Monday, April 5, 2010

The feeling of leaving, the feeling of staying put

I drive to the grocery store in the evening, needing only a few things. The store where I go is called the Food Lion, and it is not a very nice place, but it's close to home. As I step onto the parking lot I hear something, something I haven't heard for so long I have nearly forgotten it and the strange effect it always has on me. I freeze in place, body turned towards the sprawling, concrete building, and feel a familiar ache settle into my chest and curl inside the four chambers of my heart.

It is the sound of frogs, which means that winter is gone, and it also means I'm going to have a very small personal crisis. I always do when I hear frogs.

Some time in the past few days, the spring frogs emerged in wet places across the south, including the marsh between the Food Lion parking lot and highway 421 in Boone, North Carolina. Starting when the sun sets, they stand with their skinny legs anchored into the muck and cry their frog hearts out: that tranquil, sad, aquatic meeep meeep sound.

Ever since I was a kid, that warbly song has made me want to do funny things. It made me want to rise out of bed, pack a few of my possessions and start walking. This is before I could drive. After that, I wanted to pack up my car and drive and drive and drive. Maybe this is the effect that the full moon has on the rest of the population. Not me. The full moon causes insomnia and spontaneous photo shoots that never turn out as well as I hope. But not this.....this inexplicable blend of emotion, something like falling in love mixed with homesickness mixed with the desire to RUN and discover something completely brand new.

Tasks to complete:
a) Reproduce the passage about spring frogs between "Monday, April 5, 2010" and "of my heart.", inclusive.
b) According to the passage about spring frogs, where is the marsh in which the frogs were heard?
c) Extend the passage about spring frogs, starting from its final sentence.
The lines after this passage come from a separate source.

Information shown:
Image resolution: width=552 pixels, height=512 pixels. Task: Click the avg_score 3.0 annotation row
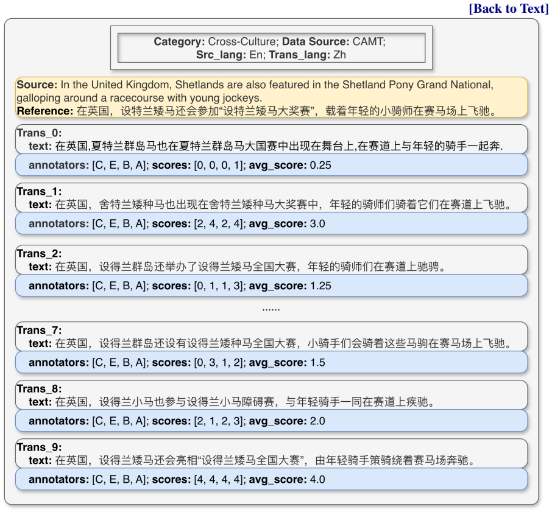point(271,223)
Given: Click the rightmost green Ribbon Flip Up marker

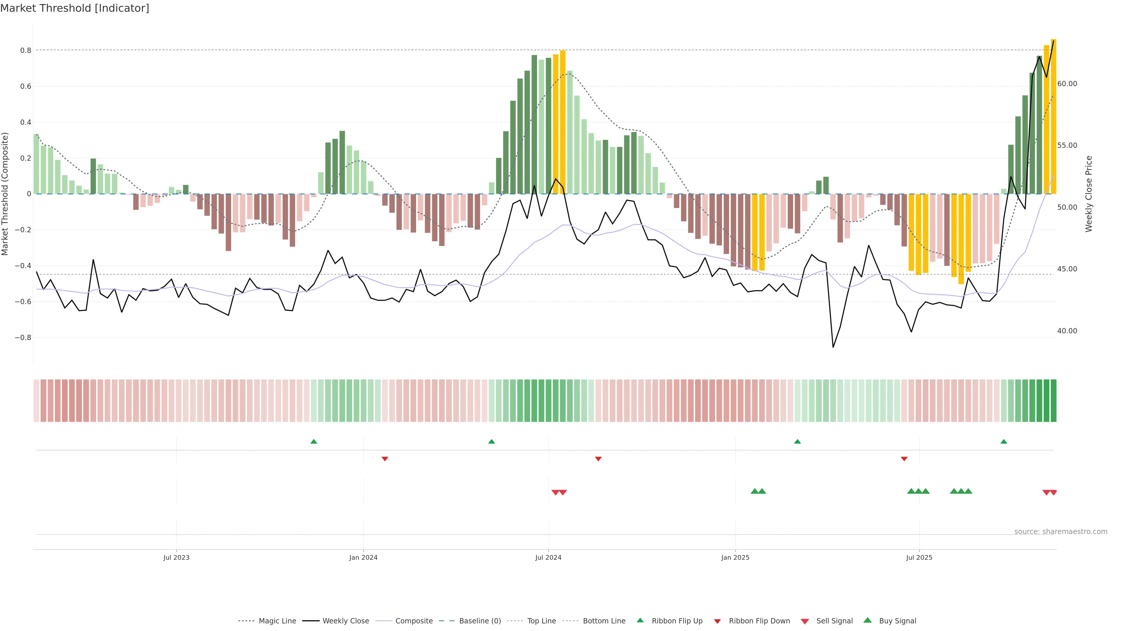Looking at the screenshot, I should point(1004,442).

Answers for the tasks:
a)
Monday, April 5, 2010

The feeling of leaving, the feeling of staying put

I drive to the grocery store in the evening, needing only a few things. The store where I go is called the Food Lion, and it is not a very nice place, but it's close to home. As I step onto the parking lot I hear something, something I haven't heard for so long I have nearly forgotten it and the strange effect it always has on me. I freeze in place, body turned towards the sprawling, concrete building, and feel a familiar ache settle into my chest and curl inside the four chambers of my heart.

b) It lies between the Food Lion parking lot and highway 421 in Boone, North Carolina.

c)
It feels like part of me is moored to the harbor and part of me is struggling towards open water. And it hurts.

The same strange thing would happen years later when, driving across the city at odd hours, I would catch a glimpse of apartments glowing with a strange bluish light. A television screen, or a dimly-watted light bulb, dismal hues that never found their way into my own house. The same ache of the childhood frogs would tug at my heart cavity. I would explain the feeling like this: there was something waiting for me- something I had to get, somewhere I had to be, and I had to go forward and find it, NOW. I remember once turning to my friend Miranda, we were driving on Aurora late in the evening, and doing my best to articulate it. "Do you ever feel that way," I concluded, "like maybe you're supposed to be somewhere else?" And she sighed, her hands on the wheel, and said, "maybe."

When I was little, I just felt it and fell asleep and trusted that in the morning, things would be right again. They always were, my mom would draw back the curtains, things would be cheerful and bright, and all those unnamed feelings scurried under the bed or blinked away in the sunshine.

These days, when it catches me- either by strange lights in strange houses or by peepers in marshes near grocery stores- I try like to hold onto that feeling, see it I can't squint my eyes and make out the details. What is it that I'm wanting so badly? What could I possibly feel homesick for before I've even found it?

From what I've gathered so far, it's some place, some life, where I completely belong, where the money I put into the bank doesn't mysteriously disappear. There are friends around a dinner table, something on the radio, and everyone says the things I think they should be saying. And I think I own the house. Yes, I definitely own the house. The word that sums everything up is permanence.

It doesn't make any sense. My childhood was the picture of permanence, everything in it's place, and still I felt it, like a shred of adulthood had fallen through the cracks and found me: a glimpse of things to be, where elements of life melt away when you're not looking, and answers don't exist to questions you haven't asked yet.

I stand there in the food lion parking lot, listening. On the highway, cars rush towards me as diamonds and fly away as rubies. I'm 25, I think. Is this where I thought I'd be.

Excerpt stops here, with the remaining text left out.